Prompt engineering isn’t just about writing the prompts, it also involves choosing the right LLMs, setting the appropriate parameters, and evaluating and improving the outputs suitable for your use case.

What makes prompt engineering so effective?

The main reason prompt engineering is so effective is rooted in how these models are designed and function.

When you input a sentence or a sequence of words into the model, it goes through several layers of processing within the model. At some point, the input gets transformed into a numerical representation in the model’s internal structure. This representation is in a latent space, hidden from direct observation.

The key idea behind the latent space is that similar inputs or concepts should be closer to each other in this space. This allows the model to perform various tasks like language generation, translation, summarization, etc., by manipulating this latent space representation.

Internally the models have formed local regions around with sentences and words that are closely related to each other. For example, a language model may consist of a complex representation of patterns, ideas, concepts, and domains that are present in natural language.

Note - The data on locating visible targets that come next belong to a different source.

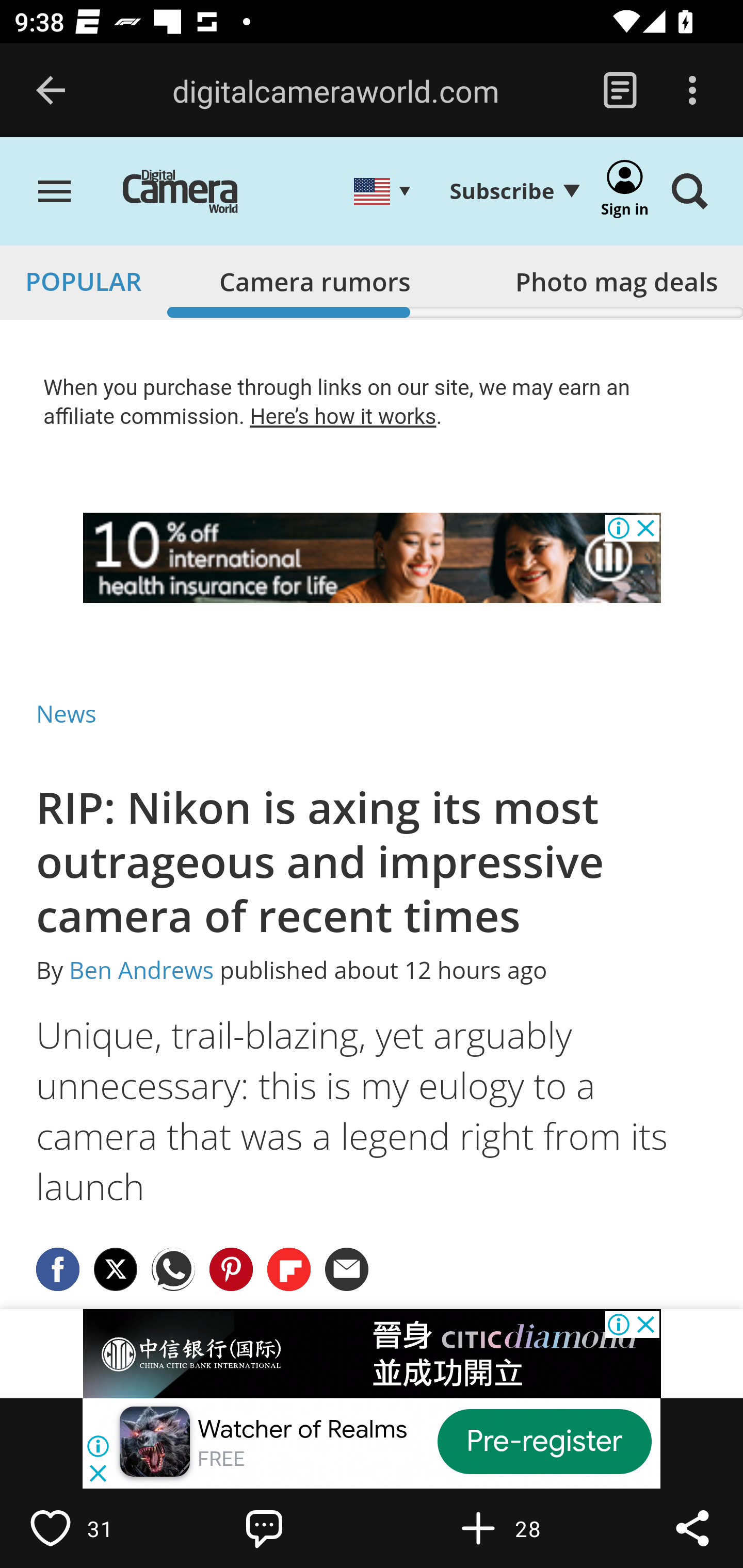
Back (50, 90)
Reader View (619, 90)
Options (692, 90)
Open menu (54, 192)
Digital Camera World (194, 192)
Sign in (625, 192)
Search (689, 192)
Subscribe (514, 190)
Camera rumors (314, 277)
Photo mag deals (615, 277)
Here’s how it works (342, 415)
Return to News News (66, 712)
Ben Andrews (141, 970)
Share this page on Facebook (58, 1268)
 Share this page on Twitter (115, 1268)
Share this page on WhatsApp (173, 1268)
Share this page on Pinterest (230, 1268)
Share this page on Flipboard (289, 1268)
Share this page on your Email  (347, 1268)
Pre-register (544, 1441)
Watcher of Realms (302, 1428)
FREE (221, 1458)
Like 31 (93, 1528)
Write a comment… (307, 1528)
Flip into Magazine 28 (521, 1528)
Share (692, 1528)
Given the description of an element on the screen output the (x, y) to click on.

Using specific words and patterns within our input steers the LLM’s responses close to those ideas and concepts thus giving us more relevant results. So in a sense, we are programming the prompts to generate a desired output only using natural language.

For example, if we asked an LLM about Who painted the Mono Lisa?, the regions related to art and history would be activated since they are the most closely associated with the query, while the other regions such as sports and space would be ignored

LLM Domains

Limitations of prompt engineering

While prompt engineering is a powerful technique, it does come with its limitations. One significant constraint is its dependency on human-crafted inputs. While this helps us reduce hallucinations, it does not eliminate them.

These prompts may also introduce biases, inaccuracies, or unintentional constraints that affect the model’s outputs. Additionally, prompt engineering might not always guarantee the desired output, especially when dealing with complex or abstract tasks. Different models can struggle with understanding context, nuances, or ambiguity in prompts, leading to inaccurate or irrelevant responses.

While prompt engineering may help in some cases, it’s heavily dependent on the capabilities of the model. Specializing in a generative AI model for domain-specific requires finetuning.

Moreover, as AI models evolve and get updated, once-effective prompts might become obsolete or less effective. Keeping up with these changes and continuously optimizing prompts for updated models can be a significant challenge.


Prompt engineering remains a critical skill for anyone working with the current generative AI models, offering a powerful way to guide and shape their outputs. However, it’s important to acknowledge its limitations and be mindful of the potential biases and constraints introduced through crafted inputs.

As AI evolves, prompt engineering strategies will also need to adapt to ensure continued effectiveness in harnessing these powerful models.